6. Bristol Myers Stock
BMY (Bristol-Myers) is one of the most reputable pharma companies on a global scale. It’s robust pipeline drugs’ portfolio will be sufficient to get through the company during these dire times. However, Bristol-Myers intends to capitalize on more than just pipeline drugs in 2020. Therefore, expect a diversified portfolio in defensive holdings with new product launches that will ensure sustained growth — it maintains the buying position at $75 PT.
7. Activision Blizzard Stock
Just like the stellar first quarter (Q1), Activision can expect another profitable second quarter (Q2). The momentum of the franchise products such as Call of Duty and additional releases for the rest of 2020 will break new sales records. The social distancing measures and indoor initiatives worldwide will help the company reap the fruits of increased activity
As of now, EPS adjusted for the second quarter (Q2) is around 70%, which is significantly higher than expectations. Furthermore, the operational revenue of the Activision outperforms its previous profit margins by 30%. It has a positive 15% share market price performance with a hold of $90 PT.
It’s about Extended Longevity
Extended longevity refers to a powerful demographic shift that can shape the future of the stock market. However, its economic and societal implications can be hard to predict. The population of boomers will grow to 1.6 billion by the end of 2050. Naturally, different sectors want to make the most out of this consumer pattern’s spending power.

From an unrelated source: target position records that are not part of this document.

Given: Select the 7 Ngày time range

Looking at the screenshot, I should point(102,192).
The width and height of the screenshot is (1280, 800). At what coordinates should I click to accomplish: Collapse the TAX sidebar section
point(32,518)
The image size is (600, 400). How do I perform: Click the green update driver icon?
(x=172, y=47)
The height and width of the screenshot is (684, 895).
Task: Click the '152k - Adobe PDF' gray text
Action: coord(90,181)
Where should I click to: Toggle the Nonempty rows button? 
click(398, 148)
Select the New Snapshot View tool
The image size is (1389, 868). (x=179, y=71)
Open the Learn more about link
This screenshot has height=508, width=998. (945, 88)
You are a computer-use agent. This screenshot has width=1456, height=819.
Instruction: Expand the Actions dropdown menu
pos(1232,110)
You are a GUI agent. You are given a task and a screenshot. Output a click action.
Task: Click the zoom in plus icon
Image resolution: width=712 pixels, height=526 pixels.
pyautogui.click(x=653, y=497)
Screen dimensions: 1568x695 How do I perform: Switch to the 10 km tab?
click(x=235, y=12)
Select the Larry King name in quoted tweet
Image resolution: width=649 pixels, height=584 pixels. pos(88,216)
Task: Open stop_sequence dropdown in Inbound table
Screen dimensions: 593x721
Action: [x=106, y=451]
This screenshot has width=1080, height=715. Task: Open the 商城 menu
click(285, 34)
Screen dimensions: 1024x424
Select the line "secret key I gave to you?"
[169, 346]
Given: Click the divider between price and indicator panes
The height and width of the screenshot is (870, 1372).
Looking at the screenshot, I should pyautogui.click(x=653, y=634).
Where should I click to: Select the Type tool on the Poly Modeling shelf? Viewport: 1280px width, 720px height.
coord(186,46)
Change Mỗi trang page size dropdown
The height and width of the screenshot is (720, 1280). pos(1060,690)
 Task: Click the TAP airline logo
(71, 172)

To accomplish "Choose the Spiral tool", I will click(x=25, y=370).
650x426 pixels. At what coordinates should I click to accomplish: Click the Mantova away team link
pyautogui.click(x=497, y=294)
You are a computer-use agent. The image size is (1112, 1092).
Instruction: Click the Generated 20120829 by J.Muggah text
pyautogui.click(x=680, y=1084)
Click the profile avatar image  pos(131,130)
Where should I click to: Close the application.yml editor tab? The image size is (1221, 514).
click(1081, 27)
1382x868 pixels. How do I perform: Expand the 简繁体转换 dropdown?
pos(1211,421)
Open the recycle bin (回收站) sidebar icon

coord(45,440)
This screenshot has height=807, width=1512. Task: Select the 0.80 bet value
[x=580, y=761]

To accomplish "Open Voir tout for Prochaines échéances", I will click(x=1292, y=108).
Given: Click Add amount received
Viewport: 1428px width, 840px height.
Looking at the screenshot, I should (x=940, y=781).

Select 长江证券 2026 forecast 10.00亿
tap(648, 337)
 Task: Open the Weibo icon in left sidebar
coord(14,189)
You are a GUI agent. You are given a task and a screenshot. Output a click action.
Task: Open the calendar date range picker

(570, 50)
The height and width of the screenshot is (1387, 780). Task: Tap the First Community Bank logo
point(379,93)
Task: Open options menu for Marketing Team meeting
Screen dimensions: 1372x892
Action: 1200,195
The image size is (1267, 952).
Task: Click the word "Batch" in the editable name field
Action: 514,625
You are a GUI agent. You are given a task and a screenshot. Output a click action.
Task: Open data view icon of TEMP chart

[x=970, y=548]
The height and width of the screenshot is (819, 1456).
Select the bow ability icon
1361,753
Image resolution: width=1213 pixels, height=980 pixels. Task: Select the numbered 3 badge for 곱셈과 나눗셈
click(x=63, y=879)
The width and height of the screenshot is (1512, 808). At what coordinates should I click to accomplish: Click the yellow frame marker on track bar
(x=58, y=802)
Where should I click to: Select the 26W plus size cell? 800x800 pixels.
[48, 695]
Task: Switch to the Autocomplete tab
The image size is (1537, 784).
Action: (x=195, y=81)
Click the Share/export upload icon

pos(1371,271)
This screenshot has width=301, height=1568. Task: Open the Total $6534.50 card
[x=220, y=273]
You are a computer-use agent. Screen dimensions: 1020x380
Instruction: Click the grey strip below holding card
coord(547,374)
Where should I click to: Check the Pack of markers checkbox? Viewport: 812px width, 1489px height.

It is an age group that tends to be stick and requires better medical care. Therefore, long-term medical needs will be on the horizon in the coming years that would adopt a more favorable position when it comes to healthcare. You can expect various health and pharma companies to invest in cancer, diabetes, arthritis, and cardiovascular diseases.
Summary: What lies in the future?
As tumultuous as the financial downturn may be, the stock market future is not as pessimistic as the paranoia suggests. Sure, the lockdown and social distancing measures hit a significant number of businesses. However, there will be a surge in demand for treasured stocks during and after the coronavirus crisis. In essence, the global economic transformation has become the need of the hour. The quicker economies adapt, the sooner capitalism will revert to normalization.